Monday, August 17, 2009

"Now that we're in a recession, we can afford to be picky about the terrible NCOs we tolerated for years.."

Today's issue of the Stars and Stripes really made me laugh. Some of us have been complaining for years about the poverty of leadership in senior NCO slots, and about how in time of war, the military seems uninterested in ensuring that those who sit over our troops are actually competent-or as Stars and Stripes puts it, not just 'marginal'.

Well, now that the recession's going on, and people are signing up like crazy because the unemployment rate is up, apparently the Army has decided that it can afford to get rid of senior NCOs with "driving under the influence, sexual harassment charges, drug abuse and alcohol problems".

The Pentagon official in charge of carrying out the program said, "We're trying to target those NCOs who don't understand by looking in the mirror that they are not what the Army needs."

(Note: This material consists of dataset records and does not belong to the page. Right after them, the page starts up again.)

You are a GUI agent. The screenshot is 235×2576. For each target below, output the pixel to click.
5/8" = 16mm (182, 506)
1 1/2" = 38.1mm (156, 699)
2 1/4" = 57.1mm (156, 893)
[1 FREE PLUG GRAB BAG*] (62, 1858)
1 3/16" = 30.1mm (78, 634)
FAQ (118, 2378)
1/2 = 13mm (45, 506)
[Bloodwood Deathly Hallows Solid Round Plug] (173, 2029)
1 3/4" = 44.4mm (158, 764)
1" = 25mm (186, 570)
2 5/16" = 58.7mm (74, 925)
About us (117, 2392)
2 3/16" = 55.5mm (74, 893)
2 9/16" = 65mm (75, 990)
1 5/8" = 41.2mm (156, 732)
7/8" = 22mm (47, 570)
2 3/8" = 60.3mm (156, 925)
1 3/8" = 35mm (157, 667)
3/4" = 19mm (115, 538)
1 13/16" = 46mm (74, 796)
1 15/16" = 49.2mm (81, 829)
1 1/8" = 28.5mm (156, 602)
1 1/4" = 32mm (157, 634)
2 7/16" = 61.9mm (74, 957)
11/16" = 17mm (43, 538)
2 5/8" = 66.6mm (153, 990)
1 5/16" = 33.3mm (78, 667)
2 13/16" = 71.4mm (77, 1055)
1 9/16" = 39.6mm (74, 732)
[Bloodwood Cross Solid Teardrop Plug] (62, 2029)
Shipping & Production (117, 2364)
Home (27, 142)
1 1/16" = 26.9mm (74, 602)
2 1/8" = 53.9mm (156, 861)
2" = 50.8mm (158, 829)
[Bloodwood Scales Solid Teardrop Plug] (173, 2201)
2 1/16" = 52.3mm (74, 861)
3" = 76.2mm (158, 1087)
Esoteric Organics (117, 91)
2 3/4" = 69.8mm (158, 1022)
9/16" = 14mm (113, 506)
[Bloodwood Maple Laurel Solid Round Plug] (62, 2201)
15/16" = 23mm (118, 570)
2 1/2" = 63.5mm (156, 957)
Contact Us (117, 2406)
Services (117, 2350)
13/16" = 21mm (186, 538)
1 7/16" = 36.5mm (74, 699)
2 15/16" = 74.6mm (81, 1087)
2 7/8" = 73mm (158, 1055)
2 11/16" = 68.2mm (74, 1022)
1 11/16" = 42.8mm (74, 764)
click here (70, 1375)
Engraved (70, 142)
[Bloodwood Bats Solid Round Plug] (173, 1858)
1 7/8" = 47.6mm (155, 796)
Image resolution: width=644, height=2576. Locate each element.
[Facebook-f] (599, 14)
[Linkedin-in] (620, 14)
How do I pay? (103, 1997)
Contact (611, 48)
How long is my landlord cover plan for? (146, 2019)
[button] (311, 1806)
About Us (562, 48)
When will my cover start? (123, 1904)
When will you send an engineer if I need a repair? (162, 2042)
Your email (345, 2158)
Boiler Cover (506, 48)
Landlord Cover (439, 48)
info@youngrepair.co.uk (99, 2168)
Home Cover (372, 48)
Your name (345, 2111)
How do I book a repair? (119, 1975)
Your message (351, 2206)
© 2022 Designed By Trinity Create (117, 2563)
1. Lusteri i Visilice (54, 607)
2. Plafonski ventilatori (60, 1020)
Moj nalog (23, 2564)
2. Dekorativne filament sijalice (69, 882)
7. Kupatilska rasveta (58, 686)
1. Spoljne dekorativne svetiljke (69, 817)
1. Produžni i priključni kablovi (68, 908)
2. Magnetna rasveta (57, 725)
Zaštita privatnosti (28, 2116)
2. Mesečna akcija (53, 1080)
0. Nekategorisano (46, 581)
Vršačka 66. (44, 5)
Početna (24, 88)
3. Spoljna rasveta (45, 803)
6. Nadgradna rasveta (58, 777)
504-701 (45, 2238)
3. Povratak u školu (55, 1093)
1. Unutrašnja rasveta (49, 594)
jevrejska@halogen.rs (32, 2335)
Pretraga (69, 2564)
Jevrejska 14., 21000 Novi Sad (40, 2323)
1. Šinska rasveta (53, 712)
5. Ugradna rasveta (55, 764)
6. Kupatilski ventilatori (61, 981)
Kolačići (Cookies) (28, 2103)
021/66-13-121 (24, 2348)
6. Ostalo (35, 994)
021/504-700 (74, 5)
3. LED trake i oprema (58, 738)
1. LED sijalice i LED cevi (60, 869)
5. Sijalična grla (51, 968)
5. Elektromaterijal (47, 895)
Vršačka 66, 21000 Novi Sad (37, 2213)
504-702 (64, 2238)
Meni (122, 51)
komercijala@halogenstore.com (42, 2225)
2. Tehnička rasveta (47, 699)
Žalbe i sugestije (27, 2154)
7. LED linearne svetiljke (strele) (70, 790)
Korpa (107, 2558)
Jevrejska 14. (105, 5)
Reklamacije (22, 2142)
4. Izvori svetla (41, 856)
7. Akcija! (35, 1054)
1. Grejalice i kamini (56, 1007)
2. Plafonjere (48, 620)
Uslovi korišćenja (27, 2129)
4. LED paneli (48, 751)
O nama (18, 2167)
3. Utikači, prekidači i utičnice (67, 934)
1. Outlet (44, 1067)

Really? I'm honestly amazed it takes an actual program, but I can't say I'm surprised. After all, I've seen a good chunk of senior leadership not living up to the Army values and/or behaving inappropriately. Usually they don't even get to the level of being 'removed for cause'. Usually, unfortunately, they stay right where they are.

But I have to say, that, amused as I am that just two years after denying that there had been any 'military breakdown' because of the Iraq War the Army is now admitting they have some dirtbags in charge of troops, I fully support this program.

Yes, that's right. You heard me. I fully support a Pentagon program and stand 110% behind it.

In fact, I stand so much behind it that I'm ready, willing and eager to help the Pentagon out. You see, they may not be aware of some of the poor examples of senior leadership they have within the ranks. So I'm going to provide a space for both poor examples I've seen, and also open it up to my fellow soldiers. Have you seen examples of poor leadership? Please, comment on it here!

Now, I encourage everyone to be careful of getting in trouble for disrespect. Cite only specific examples. I.e. /not/ "My first sergeant is an asshole" but rather "First sergeant X sent a suicidal soldier to work in the arms room. I think this may be an example of poor leadership."

I'll start, of course.

I think a first sergeant Hudson I once served under should certainly go on the consideration list for being encouraged to retire. The specific examples of poor leadership I cite include: 1) discouraging soldiers to seek mental health counseling, as a result of which we had an avoidable suicide in the unit 2) Denigrating a soldier under his command who died by saying "He came from the ghetto and returned to the ghetto", 3) Refusing protection or assistance in obtaining protection to a domestic violence survivor, because "if he had meant to kill you he would have done it already".

Anyone else feel like contributing?


liberranter said...

This sort of campaign has been launched periodically in the past and is driven by a combination of politics and macroeconomics. While it would seem to be a good idea on the surface to prune the services of dead/diseased wood at the top (things were reaching the point of intolerable ten years ago when I got out, and I can only imagine that it's gotten worse since then, despite the need for bodies in two combat zones), it's unlikely that any such effort would be performed with the standards of objectivity necessary for positive accomplishment. In other words, criteria for eliminating the dead/diseased wood would be political rather than practical. “Leadership skills,” for all of the lip service paid them by the brass and politicians, aren't really key criteria or considerations for promotion. A junior NCO who takes care of their troops, confronts and prevents wrongdoing, and speaks truth to power, even at the cost of their own career, is a dangerous and toxic thing in the eyes of the powers-that-be. Far better to promote an ass-kissing politician suck-up who will tow the party line, keep “the troops” in line, and tell the higher-ups what they want to hear. It doesn't matter if these people have deleterious personal issues of their own (e.g., a penchant for alcoholism or domestic violence, or just a complete lack of interpersonal skills) that are ultimately poison to their subordinates and their units as a whole. All that matters is that the well-oiled machine continues to run, even if it grinds up the machinists in the cogs (after all, these "machinists" are regarded as consumable parts).

That said, maybe some good will inadvertently come of any “purges” that take place. Now if only they'd focus the same campaign on the officer corps – starting at the top and working their way down.

Anonymous said...




Jen said...

Why does Col Bradlee think someone putting a spoon in his butt is a good thing?

I am also confused, did he eat from it, or did some poor unsuspecting soldier do so? Did he enjoy eating with butt spoon? sounds like it.

Does having a pair make one inclined to enjoy spoons up ones butt? In that case why would anyone want a pair?